In Emotionally Intelligent Nonprofit Leadership, Dr. Silard will provide a foundational understanding of emotionally intelligent nonprofit leadership and will help you build emotion regulation and management abilities. In Lonely At the Top and Bottom and Trauma Informed Nonprofit Leadership, we will apply emotional intelligence toward two highly challenging emotions frequently experienced by nonprofit leaders, their staff, and volunteers as well as the clients they serve: loneliness and secondary trauma.

This deep exploration of how nonprofit leaders effectively regulate and express their emotions and manage the emotions of the people they lead will benefit those in leadership positions or those looking to grow their leadership skills. Join us for all three workshops in the Power of 3 series. (Each workshop may also be taken as a stand-alone learning opportunity.)

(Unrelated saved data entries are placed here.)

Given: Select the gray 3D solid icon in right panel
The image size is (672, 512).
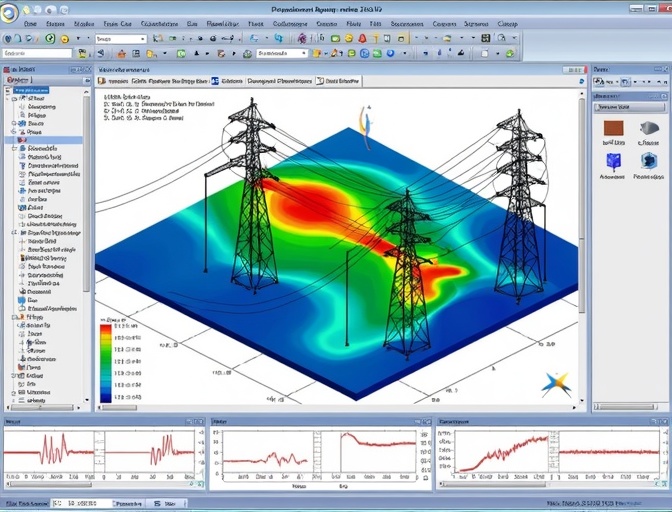Looking at the screenshot, I should [x=648, y=129].
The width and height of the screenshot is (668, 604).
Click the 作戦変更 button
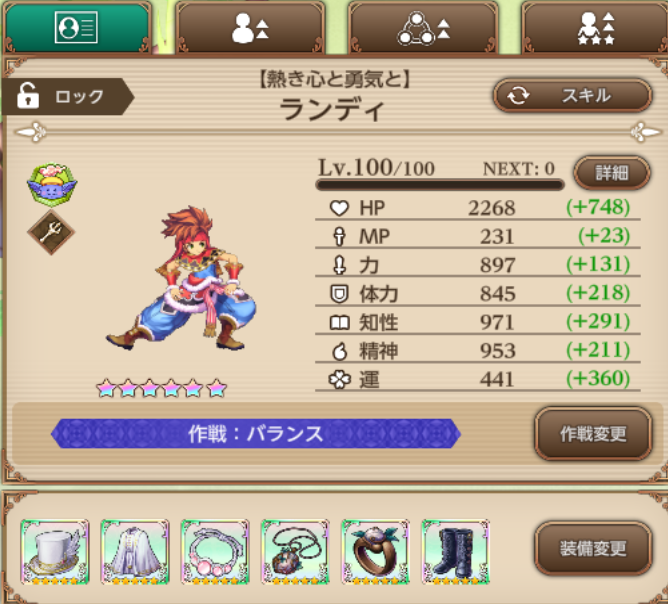[x=593, y=434]
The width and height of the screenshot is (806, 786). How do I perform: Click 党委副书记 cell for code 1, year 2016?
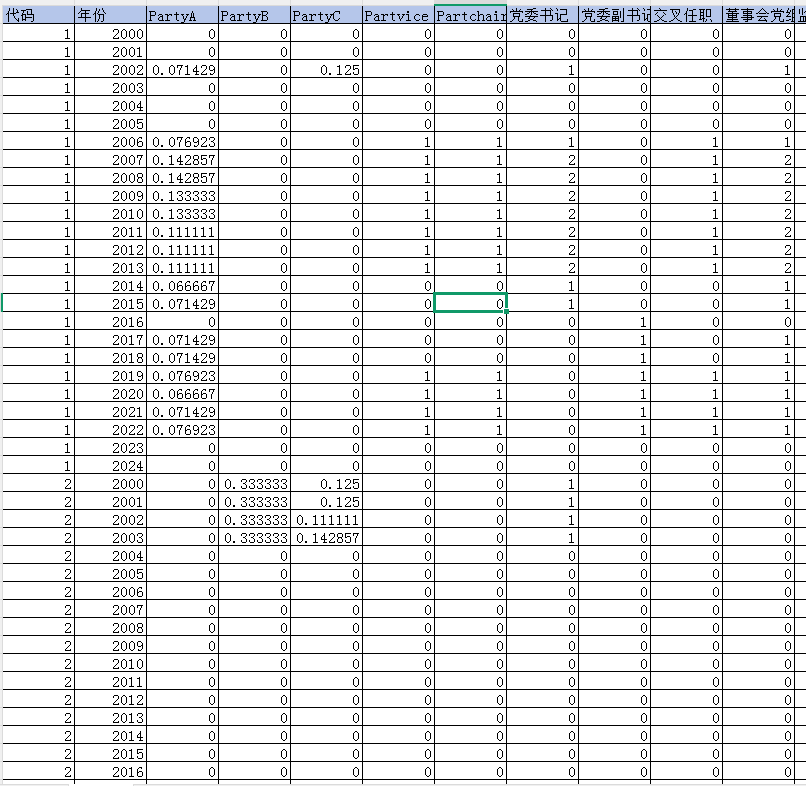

The deadline to register for all three is Thursday, January 20, 2022.

 

Emotionally Intelligent Nonprofit Leadership
How to Create an Emotionally Resonant Nonprofit Organization

What is emotional competence, and how does it differ from emotional intelligence? How can you become an emotionally competent nonprofit leader? Emotionally competent leaders are attuned to the emotional climate of the office and know how to manage their emotions and the emotions of others toward a common purpose.

Your staff want to feel like their voices are heard. They want their issues to be acknowledged and integrated into your organization’s processes and strategies.

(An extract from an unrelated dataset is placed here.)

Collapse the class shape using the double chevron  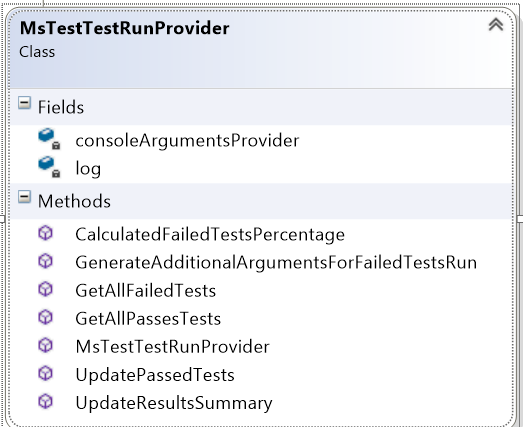(x=496, y=25)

How can you become a “life coach” for your staff? How can you act so they will feel like you are concerned about and attentive to their more holistic needs? How can you detect and attune to the emotional receptor among your staff or board members? How can you handle difficult employees when you’d honestly rather lie down in a hot bed of tar than listen to them for five minutes? How can you get your main points across to others in your organization without alienating them or making them feel like you’re being overbearing or insensitive? How can you detect the pendulum swing between submissive and aggressive in both others and yourself? In this session, Dr. Anthony Silard will help you discover how to earn the respect of others by refining your skills at listening with empathy and leading with your authentic voice.

You will be able to:

  • identify how nonprofit leaders can differentiate their expression of positive and negative emotions based on the target of those emotions;
  • discuss how to express negative emotions in ways that generate positive organizational outcomes;
  • discern the socio-functional purpose of negative emotions;
  • understand how nonprofit leaders can express positive emotions without losing follower perceptions of their authenticity; and,
  • identify the psychological bases of various leadership styles.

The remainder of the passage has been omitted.